Tuesday, June 19, 2007

Justice



Reputed Klansman, 71, convicted in 1964 civil rights crime

The Associated Press


JACKSON, Miss. -- A jury on Thursday convicted reputed Ku Klux Klansman James Seale of kidnapping and conspiracy in the 1964 deaths of two black teenagers in southwestern Mississippi.

Seale, 71, faces life in prison in the deaths of Charles Moore and Henry Dee. The 19-year-olds disappeared from Franklin County on May 2, 1964, and their bodies were found later in the Mississippi River.

"I thank the Lord that we got justice," Dee's older sister, Thelma Collins, of Springfield, La., said outside the courthouse.

Seale sat stone-faced as the verdict was read and showed no emotion as marshals led him out.

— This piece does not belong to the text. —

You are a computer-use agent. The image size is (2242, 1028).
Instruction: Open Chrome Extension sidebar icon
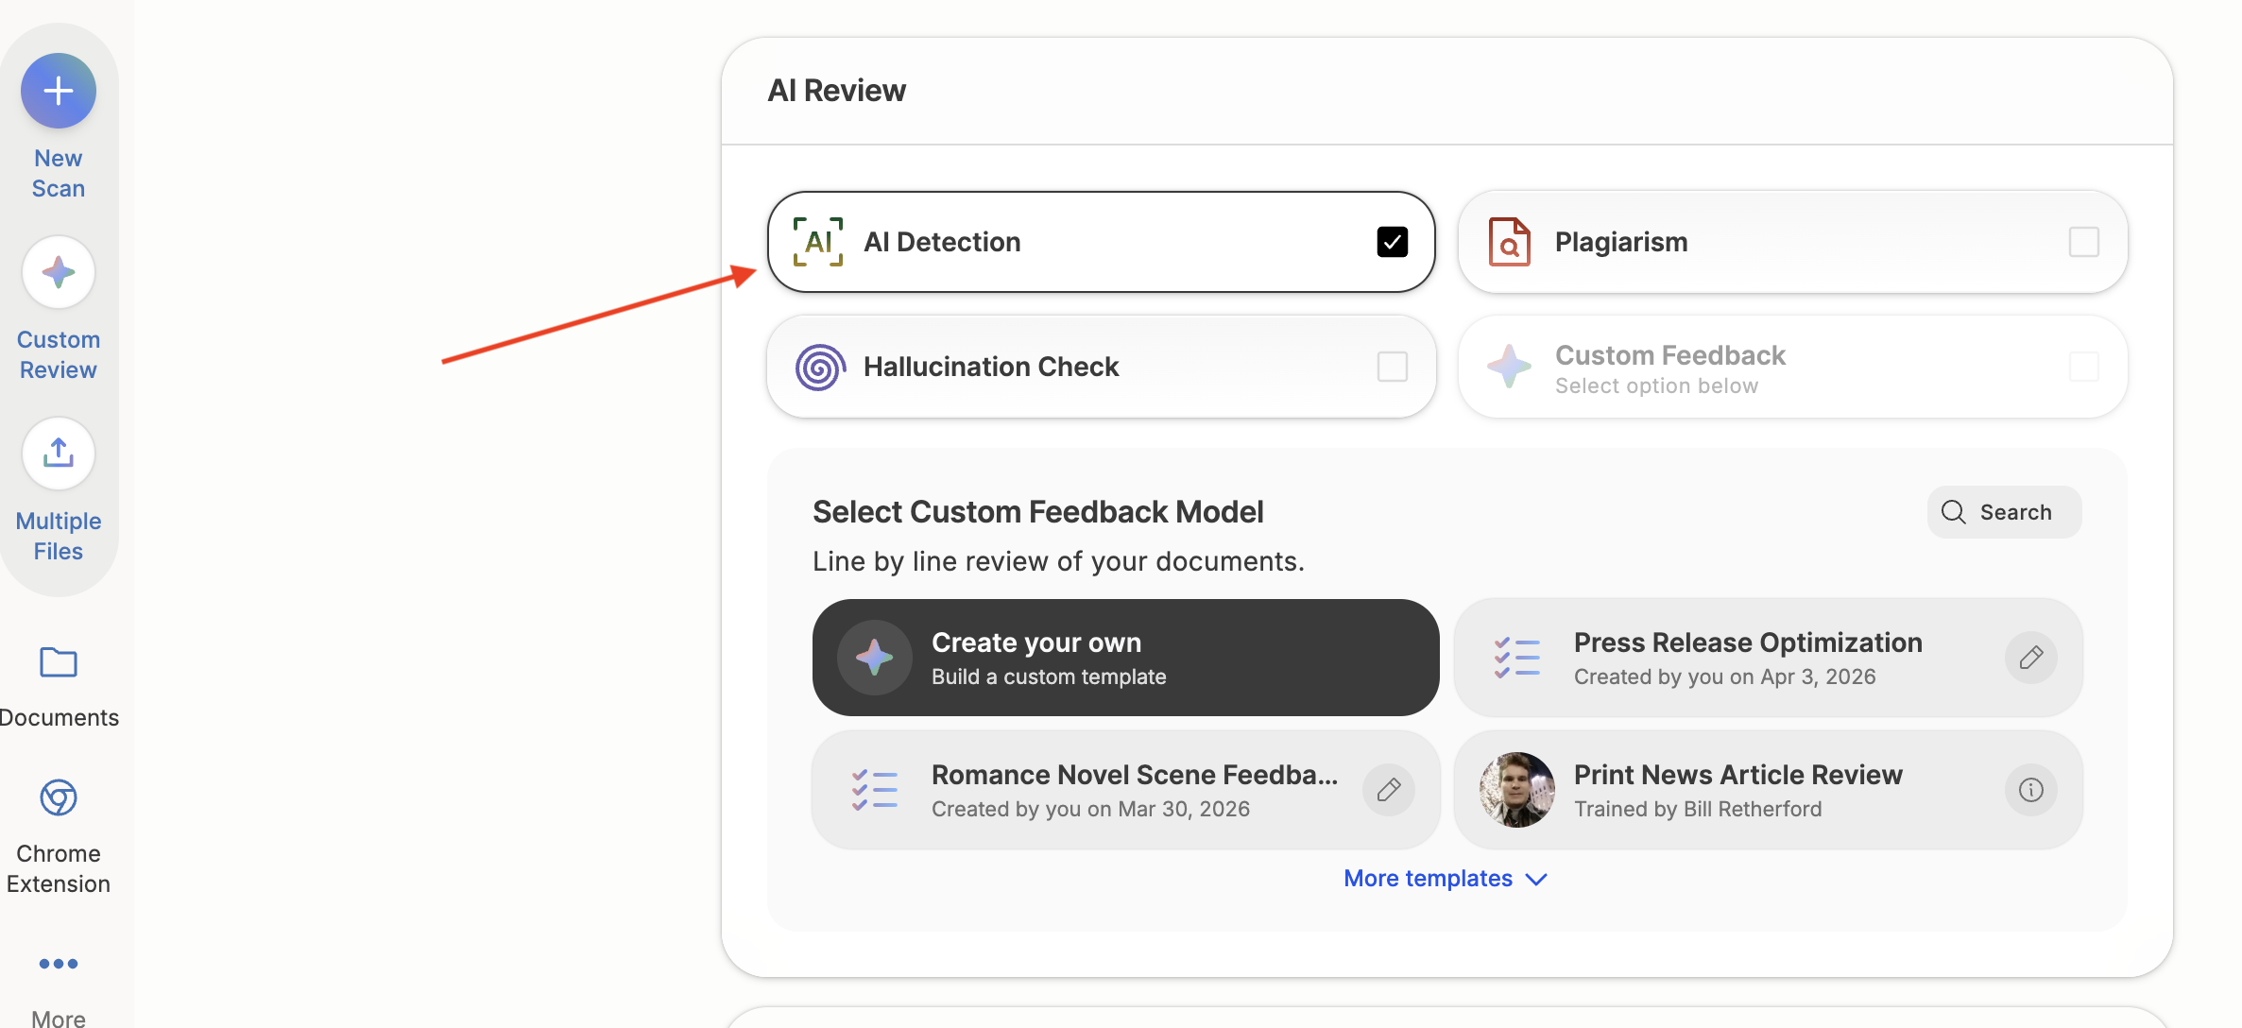[x=59, y=798]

Federal prosecutors indicted Seale in January almost 43 years after the slayings. He is to be sentenced Aug. 24 on two counts of kidnapping and one count of conspiracy.


Fuck him.

I remember a story my father told me when I was a boy. It didn't take long and he never mentioned it again but I'll never forget it. My father told me about a wooded area where he and his friends used to play until a black man was lynched there a few nights ago. The tree that they used to climb and play hide and seek was used for a terrible purpose and they never went there again after they learned what happened. It was the first time I can recall seeing my father vulnerable. I hated seeing the pain on his face and I hated the white men who put it there.

Generations of black men and women shared these horrible memories and fears for centuries. White men like James Ford Seale was an obedient cog in the White Killing Machine that murdered innocent people of color for entertainment.

So now I'm supposed to feel for Seale because he's a sick old man who's going to die in jail?

I feel sorry for Charles Moore and Henry Dee, two young black men who never lived past their nineteenth birthday.